18 dic 2010

Una semana maravillosa (Parte III)

El segundo día hicimos el free-tour. La chica guía era como hiperactiva y me ponía un poco nervioso, pero estuvo muy bien. Mientras mac evitaba los olores de los puestos, aprendíamos que supuestamente al relojero le sacaron los ojos y no le cortaron las manos, que la iglesia que me gustaba estaba encerrada porque tardaron mucho en construirla, historias del barrio judío, o incluso que el euro está por llegar un año de estos. Entretenido y educativo. La historia final fue de cómo los rusos liberaron la ciudad, de manera muy soviética. La KGB sigue observándonos...

Comimos en un sitio que me pedí unas costillas riquísimas con dos salsas, me puse como un cerdo casi literalmente.

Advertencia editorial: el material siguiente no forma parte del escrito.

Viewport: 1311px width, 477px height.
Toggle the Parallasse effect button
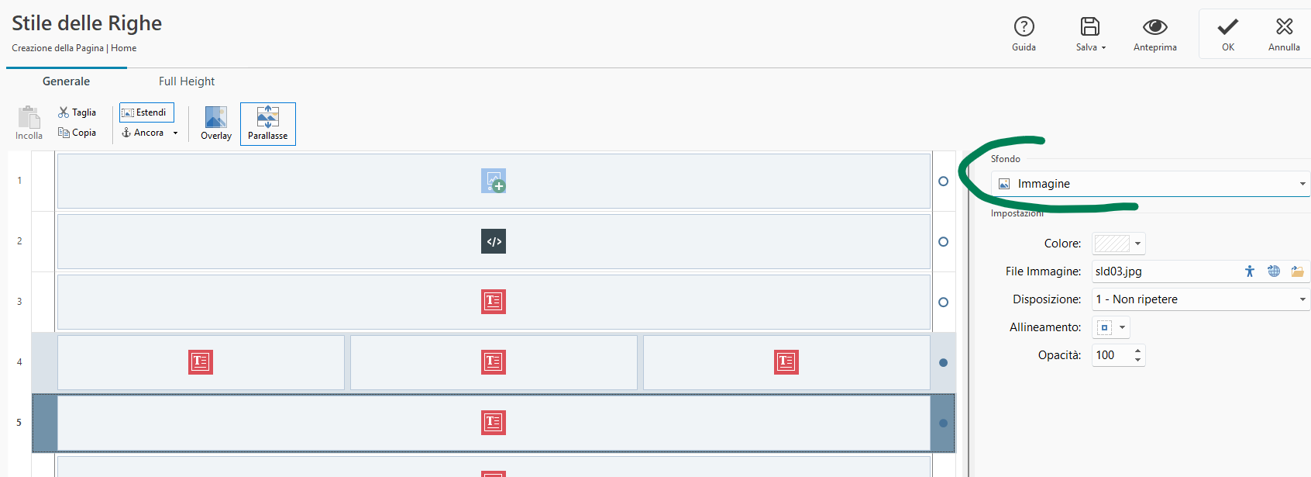tap(268, 124)
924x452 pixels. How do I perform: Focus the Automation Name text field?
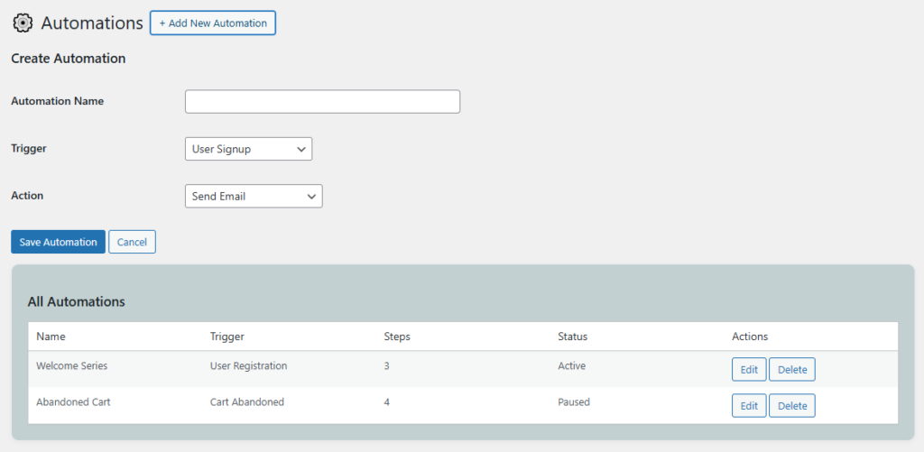click(322, 102)
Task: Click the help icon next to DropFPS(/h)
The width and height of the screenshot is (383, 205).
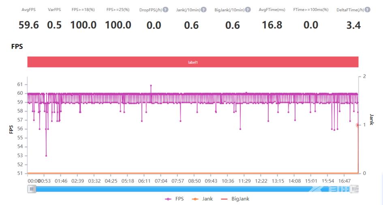Action: (x=165, y=9)
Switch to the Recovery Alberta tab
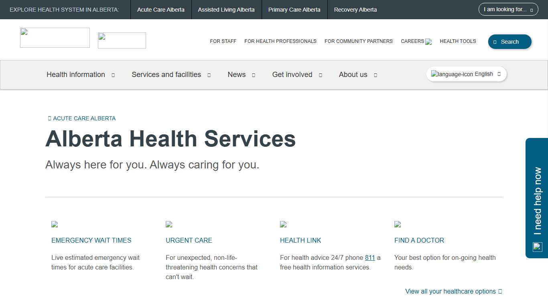This screenshot has width=548, height=308. [x=355, y=9]
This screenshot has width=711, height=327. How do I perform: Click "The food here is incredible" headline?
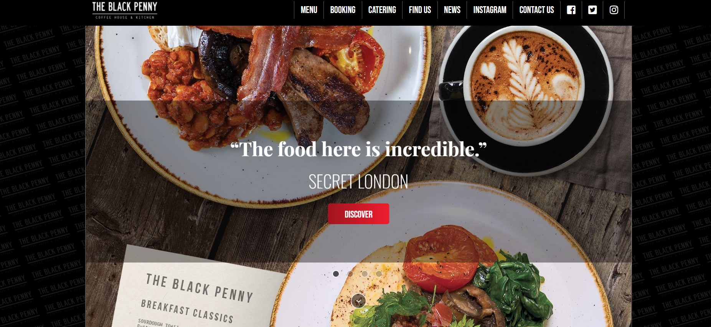(x=358, y=149)
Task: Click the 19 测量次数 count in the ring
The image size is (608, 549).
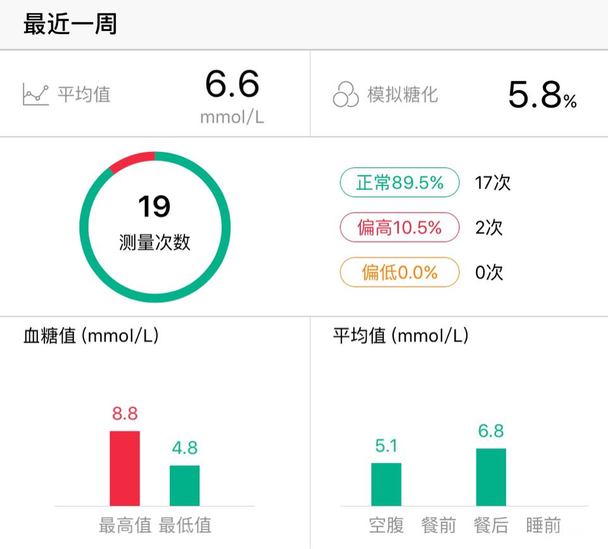Action: [x=155, y=222]
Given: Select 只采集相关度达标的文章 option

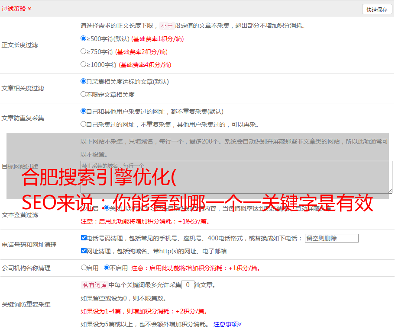Looking at the screenshot, I should 84,81.
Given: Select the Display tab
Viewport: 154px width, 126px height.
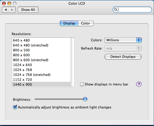Looking at the screenshot, I should tap(69, 23).
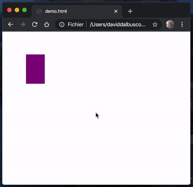Select the demo.html tab
193x187 pixels.
pos(77,11)
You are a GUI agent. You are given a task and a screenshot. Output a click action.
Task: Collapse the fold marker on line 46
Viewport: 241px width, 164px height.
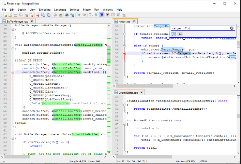(x=13, y=72)
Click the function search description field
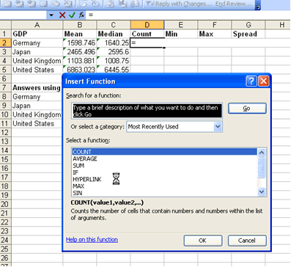Viewport: 291px width, 267px height. [147, 111]

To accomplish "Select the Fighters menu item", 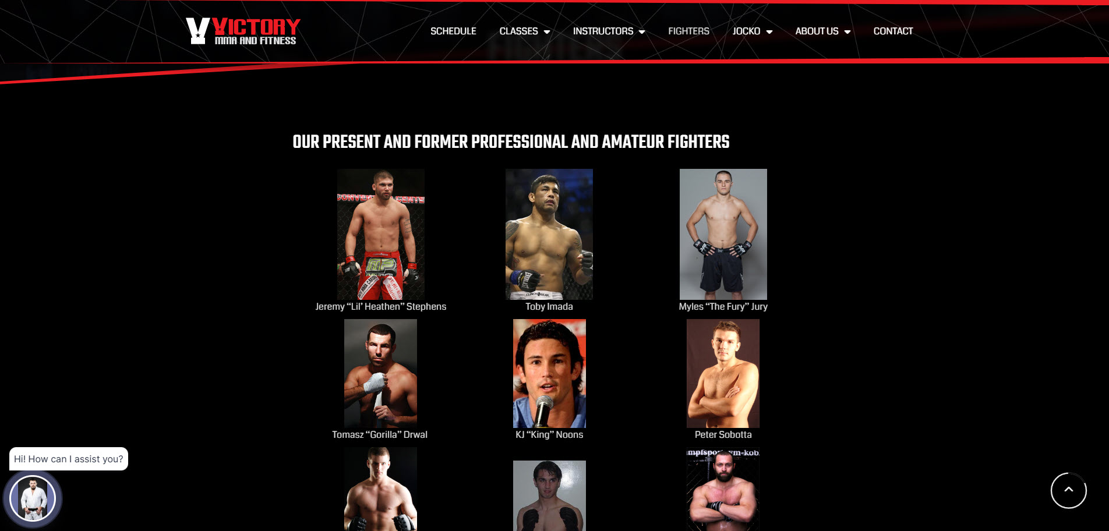I will [688, 31].
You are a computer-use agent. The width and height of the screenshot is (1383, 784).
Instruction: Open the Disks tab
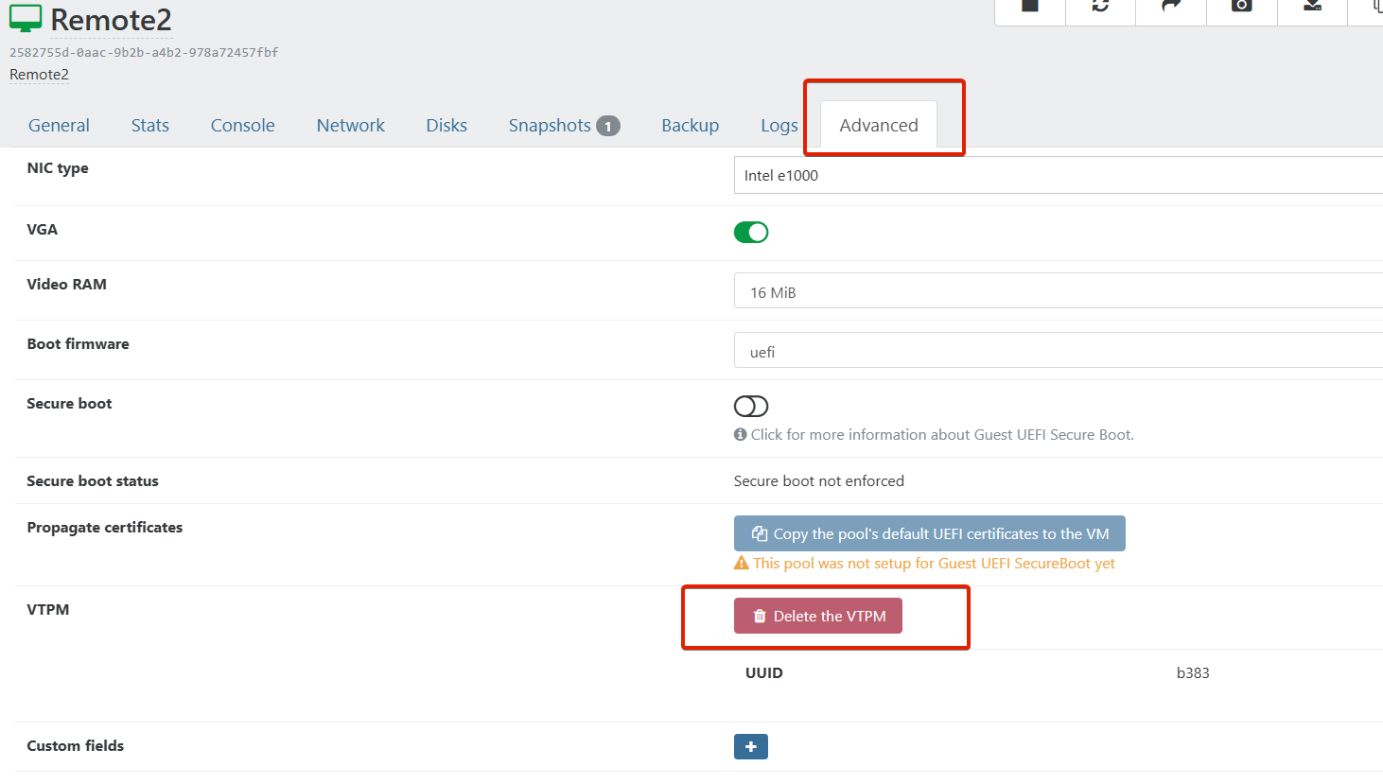(446, 126)
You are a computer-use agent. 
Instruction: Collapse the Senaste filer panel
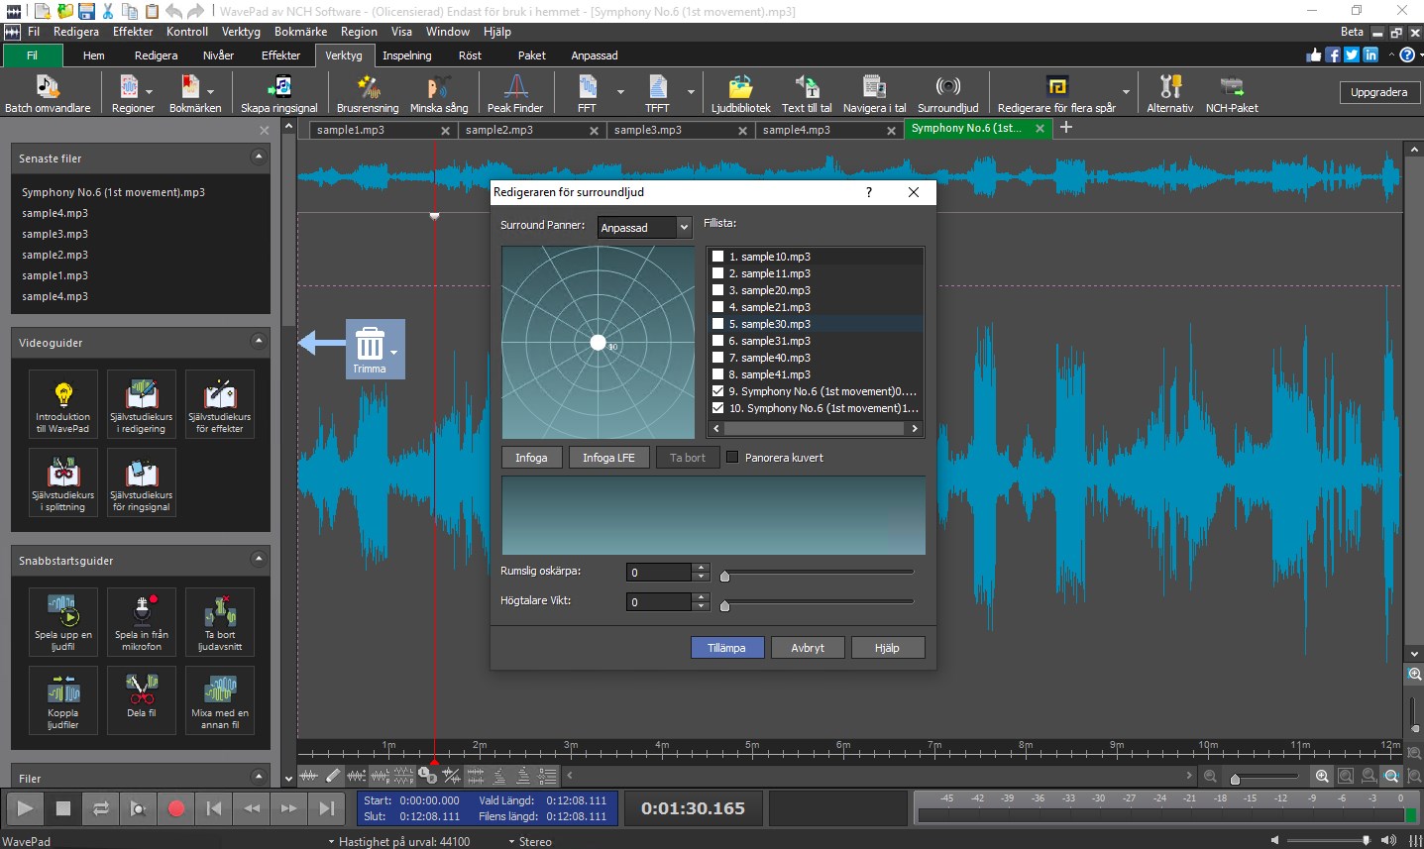259,157
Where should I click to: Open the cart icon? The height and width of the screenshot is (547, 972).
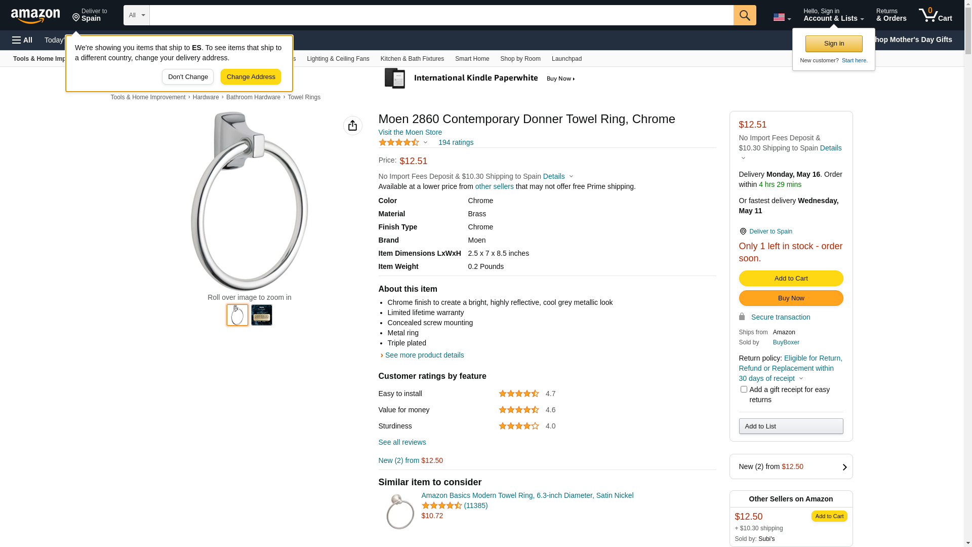coord(935,15)

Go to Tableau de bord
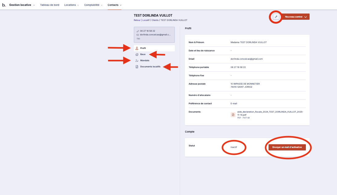tap(50, 5)
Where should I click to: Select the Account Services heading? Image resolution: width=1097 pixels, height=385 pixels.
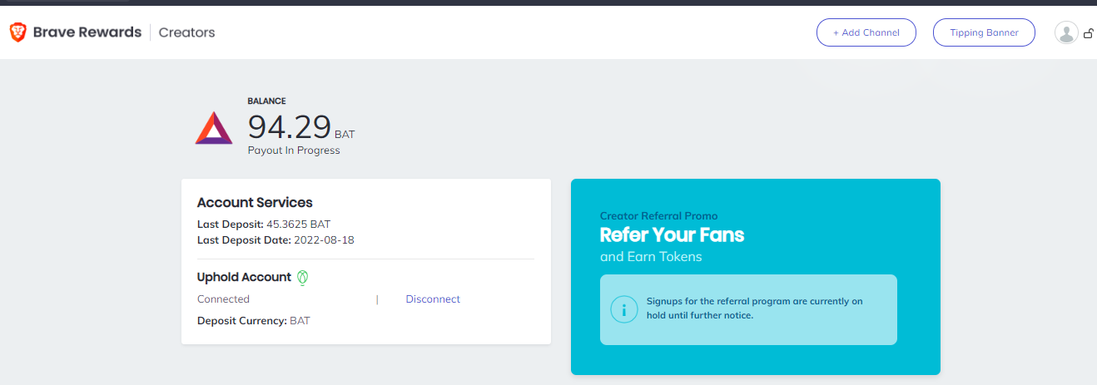[255, 203]
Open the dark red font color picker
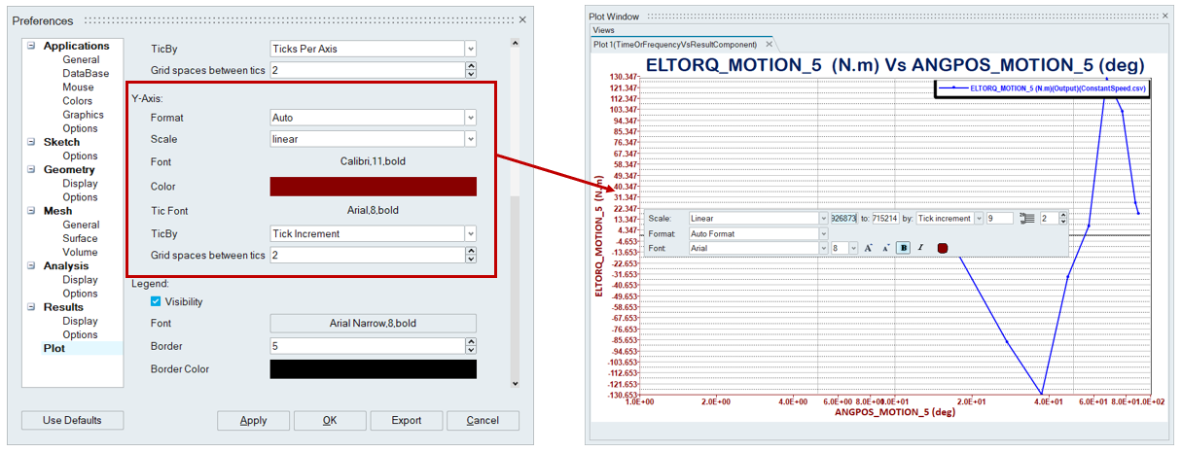 [x=943, y=248]
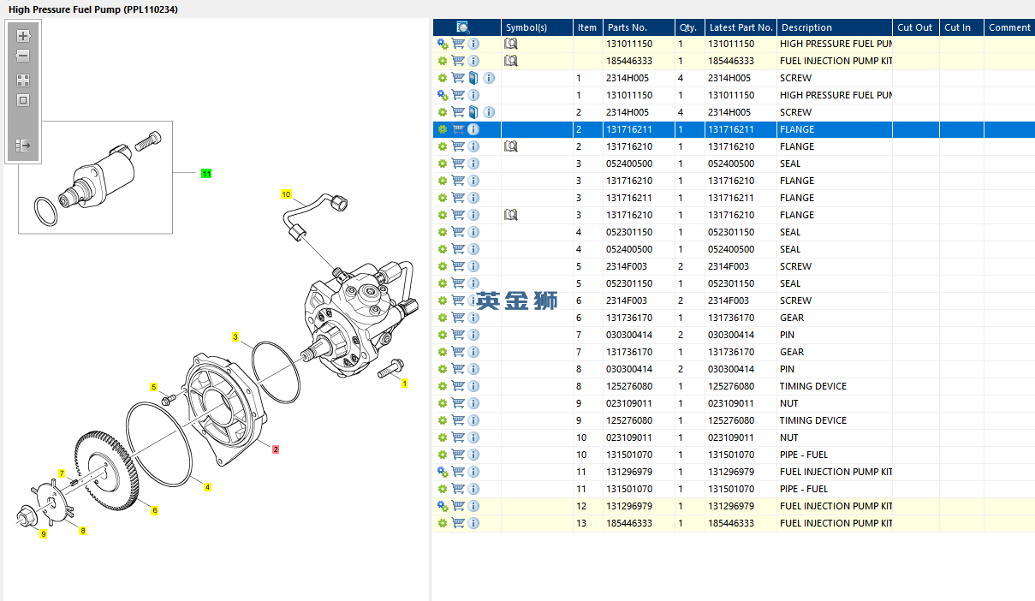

Luego dimos una vuelta por el castillo, que es bastante vuelta por cierto. La Catedral preciosa. Al final acabamos volviendo porque todas las nenazas se morían de frío, y mac se moría doblemente por su tripa.


Acabamos por ir a comprar cosas para hacer una poción mágica, que Panoramix preparó de manera excelente. Vimos una peli rarísima de un tío que jugaba a los bolos que tenía un amigo que no paraba de decir tacos. Y no cenamos salchichas ni compramos coronas de flores, pero deberíamos...

Y básicamente esto fue el día. Contaría más, pero mejor vais a Praga y hacéis el free-tour, que merece la pena.

2 comentarios:

Silvia Fernández dijo...

Pero el free-tour merece la pena por la guía, no??? ;D

Mac dijo...

El free tour merece la pena si te pegas el filetazo con la guía. Si no, sale muy caro.